« En découvrant le ciment et en l’étudiant, j’ai été conduite à obéir avec beaucoup d’attention et de docilité aux suggestions de cette matière si nouvelle pour moi. Et j’ai retrouvé, chemin faisant, les thèmes simples qui avaient depuis toujours inspiré mon travail. Complètement absorbée par l’importance du matériau nouveau, je restais à l’écoute de ma recherche la plus profonde »

Claude de Soria

 

Le monde actuel, étouffé dans son environnement oppressif de ciment et de béton, est ressenti comme terne et grisâtre. Ce cadre de vie reste un des symboles de notre civilisation. Artistes et architectes essayent d’humaniser et d’anoblir ces matériaux fonctionnels. Les réussites sont plutôt rares et, en tout cas, timides.

Claude de Soria, avec ses sculptures en ciment, répond différemment à cette fatalité contemporaine, apparemment implacable. Elle établit un autre rapport entre le créateur et le matériau, entre le travail artistique et l’œuvre ; d’où l’humanisation et la réhabilitation esthétique de ce matériau « maudit ». Un conditionnement réciproque devient saisissable. L’action vivifiante des pulsions de l’inconscient réveille un potentiel caché.

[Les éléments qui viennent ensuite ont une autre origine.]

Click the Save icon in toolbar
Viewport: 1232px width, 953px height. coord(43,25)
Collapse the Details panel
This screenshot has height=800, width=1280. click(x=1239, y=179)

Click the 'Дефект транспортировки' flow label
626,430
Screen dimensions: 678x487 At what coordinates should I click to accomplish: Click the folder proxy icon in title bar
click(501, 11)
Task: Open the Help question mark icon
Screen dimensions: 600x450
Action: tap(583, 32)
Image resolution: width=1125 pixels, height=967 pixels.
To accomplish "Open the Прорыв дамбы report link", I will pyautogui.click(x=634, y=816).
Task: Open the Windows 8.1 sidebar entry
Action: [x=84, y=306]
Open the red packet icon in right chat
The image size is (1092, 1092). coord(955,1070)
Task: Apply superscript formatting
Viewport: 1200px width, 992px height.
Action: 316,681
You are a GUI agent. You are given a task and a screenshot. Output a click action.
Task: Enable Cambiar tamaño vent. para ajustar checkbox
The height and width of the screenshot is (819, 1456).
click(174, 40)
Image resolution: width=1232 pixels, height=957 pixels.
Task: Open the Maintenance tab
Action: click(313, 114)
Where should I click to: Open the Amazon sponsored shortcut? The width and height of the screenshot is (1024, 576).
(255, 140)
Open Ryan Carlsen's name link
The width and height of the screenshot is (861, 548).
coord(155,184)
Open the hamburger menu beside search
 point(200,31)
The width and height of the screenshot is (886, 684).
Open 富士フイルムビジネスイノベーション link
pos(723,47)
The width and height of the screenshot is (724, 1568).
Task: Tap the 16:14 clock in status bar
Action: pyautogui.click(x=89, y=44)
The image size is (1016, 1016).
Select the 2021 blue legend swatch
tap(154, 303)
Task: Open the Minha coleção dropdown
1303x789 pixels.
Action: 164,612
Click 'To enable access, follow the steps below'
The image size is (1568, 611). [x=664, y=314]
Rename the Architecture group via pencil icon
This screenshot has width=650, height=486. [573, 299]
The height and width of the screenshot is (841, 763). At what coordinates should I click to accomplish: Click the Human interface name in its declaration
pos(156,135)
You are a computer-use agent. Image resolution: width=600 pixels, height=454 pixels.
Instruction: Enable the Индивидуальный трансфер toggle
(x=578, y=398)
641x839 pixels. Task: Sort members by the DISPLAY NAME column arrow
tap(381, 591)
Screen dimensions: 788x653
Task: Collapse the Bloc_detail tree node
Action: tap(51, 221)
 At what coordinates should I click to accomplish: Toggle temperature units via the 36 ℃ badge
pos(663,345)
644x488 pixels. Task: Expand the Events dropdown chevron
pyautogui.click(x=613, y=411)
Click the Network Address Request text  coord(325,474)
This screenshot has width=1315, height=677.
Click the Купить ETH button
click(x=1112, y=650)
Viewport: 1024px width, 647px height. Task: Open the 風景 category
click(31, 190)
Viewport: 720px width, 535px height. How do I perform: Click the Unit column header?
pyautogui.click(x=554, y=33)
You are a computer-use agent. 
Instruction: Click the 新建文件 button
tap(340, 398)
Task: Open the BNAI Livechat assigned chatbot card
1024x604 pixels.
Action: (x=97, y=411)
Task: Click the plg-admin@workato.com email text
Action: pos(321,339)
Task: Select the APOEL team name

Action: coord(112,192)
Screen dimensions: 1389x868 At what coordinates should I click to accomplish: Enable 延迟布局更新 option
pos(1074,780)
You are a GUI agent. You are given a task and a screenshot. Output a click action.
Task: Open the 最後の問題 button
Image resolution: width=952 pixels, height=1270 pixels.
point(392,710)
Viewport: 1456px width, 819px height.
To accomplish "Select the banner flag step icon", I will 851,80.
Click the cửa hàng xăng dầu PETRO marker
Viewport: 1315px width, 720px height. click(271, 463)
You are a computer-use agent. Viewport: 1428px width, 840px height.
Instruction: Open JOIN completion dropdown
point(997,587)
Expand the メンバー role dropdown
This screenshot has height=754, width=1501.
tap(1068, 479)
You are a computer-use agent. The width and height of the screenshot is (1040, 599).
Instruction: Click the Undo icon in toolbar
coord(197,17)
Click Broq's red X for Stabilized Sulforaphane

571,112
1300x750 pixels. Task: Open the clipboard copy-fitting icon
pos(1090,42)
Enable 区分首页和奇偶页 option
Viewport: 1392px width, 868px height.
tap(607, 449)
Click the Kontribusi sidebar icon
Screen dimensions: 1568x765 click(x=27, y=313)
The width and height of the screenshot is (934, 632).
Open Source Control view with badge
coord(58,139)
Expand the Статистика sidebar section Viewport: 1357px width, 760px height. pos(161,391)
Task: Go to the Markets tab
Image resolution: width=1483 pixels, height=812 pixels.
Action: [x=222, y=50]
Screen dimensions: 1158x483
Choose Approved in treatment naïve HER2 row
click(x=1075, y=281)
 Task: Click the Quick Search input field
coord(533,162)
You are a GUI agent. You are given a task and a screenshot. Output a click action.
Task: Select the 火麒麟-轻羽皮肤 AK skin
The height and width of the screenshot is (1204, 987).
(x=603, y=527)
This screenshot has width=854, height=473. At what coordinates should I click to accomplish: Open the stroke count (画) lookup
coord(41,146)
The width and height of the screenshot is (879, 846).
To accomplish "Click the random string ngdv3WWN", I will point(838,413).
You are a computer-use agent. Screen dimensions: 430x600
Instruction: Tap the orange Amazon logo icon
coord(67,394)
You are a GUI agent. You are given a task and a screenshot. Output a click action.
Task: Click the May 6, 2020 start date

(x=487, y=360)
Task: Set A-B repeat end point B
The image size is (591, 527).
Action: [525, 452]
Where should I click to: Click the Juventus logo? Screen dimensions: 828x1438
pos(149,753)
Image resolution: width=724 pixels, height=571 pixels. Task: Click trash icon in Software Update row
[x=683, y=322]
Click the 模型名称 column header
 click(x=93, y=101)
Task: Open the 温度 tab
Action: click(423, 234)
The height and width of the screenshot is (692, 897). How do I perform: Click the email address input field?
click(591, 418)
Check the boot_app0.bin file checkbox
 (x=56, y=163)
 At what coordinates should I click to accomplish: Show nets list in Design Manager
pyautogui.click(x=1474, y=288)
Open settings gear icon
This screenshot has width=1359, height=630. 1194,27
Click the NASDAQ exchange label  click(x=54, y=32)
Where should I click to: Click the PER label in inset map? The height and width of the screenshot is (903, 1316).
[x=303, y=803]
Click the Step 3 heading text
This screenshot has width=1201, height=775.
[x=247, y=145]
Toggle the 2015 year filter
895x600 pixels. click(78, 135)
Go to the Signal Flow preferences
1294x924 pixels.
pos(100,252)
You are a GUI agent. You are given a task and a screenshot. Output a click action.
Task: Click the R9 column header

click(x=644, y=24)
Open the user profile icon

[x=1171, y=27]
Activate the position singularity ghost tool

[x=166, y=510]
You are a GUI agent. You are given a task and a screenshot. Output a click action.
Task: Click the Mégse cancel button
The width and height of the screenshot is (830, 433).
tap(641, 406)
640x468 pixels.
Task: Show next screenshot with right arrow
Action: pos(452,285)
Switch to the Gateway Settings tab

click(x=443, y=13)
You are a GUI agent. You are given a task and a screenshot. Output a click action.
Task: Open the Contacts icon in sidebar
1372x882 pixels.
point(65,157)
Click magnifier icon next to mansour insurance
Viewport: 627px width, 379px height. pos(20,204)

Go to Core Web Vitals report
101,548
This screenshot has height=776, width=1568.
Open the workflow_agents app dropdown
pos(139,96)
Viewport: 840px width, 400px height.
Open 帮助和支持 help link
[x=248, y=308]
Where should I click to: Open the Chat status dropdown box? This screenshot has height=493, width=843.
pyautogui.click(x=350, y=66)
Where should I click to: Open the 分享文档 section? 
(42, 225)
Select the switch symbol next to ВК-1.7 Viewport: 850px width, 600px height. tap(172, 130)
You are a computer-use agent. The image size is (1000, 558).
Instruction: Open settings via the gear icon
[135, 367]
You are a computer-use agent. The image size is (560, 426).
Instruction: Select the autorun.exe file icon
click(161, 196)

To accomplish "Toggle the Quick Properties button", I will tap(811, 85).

Des phénomènes physiques et chimiques se réalisent harmonieusement vers une finalité de formes et de messages.

Notre cosmos, dans tous ses compartiments, est fondé sur un déterminisme. Innombrables restent les lois qu’on ignore ; source pour une inépuisable mythologie, hantée par l’ésotérisme et le surnaturel. L’œuvre de Claude de Soria engage une traversée de l’insaisissable pour arriver a des choses palpables, émouvantes : l’incidence entre l’énergie virtuelle de la matière et la personnalité de l’artiste mène inexorablement, vers une transposition visuelle de quelques lois fondamentales.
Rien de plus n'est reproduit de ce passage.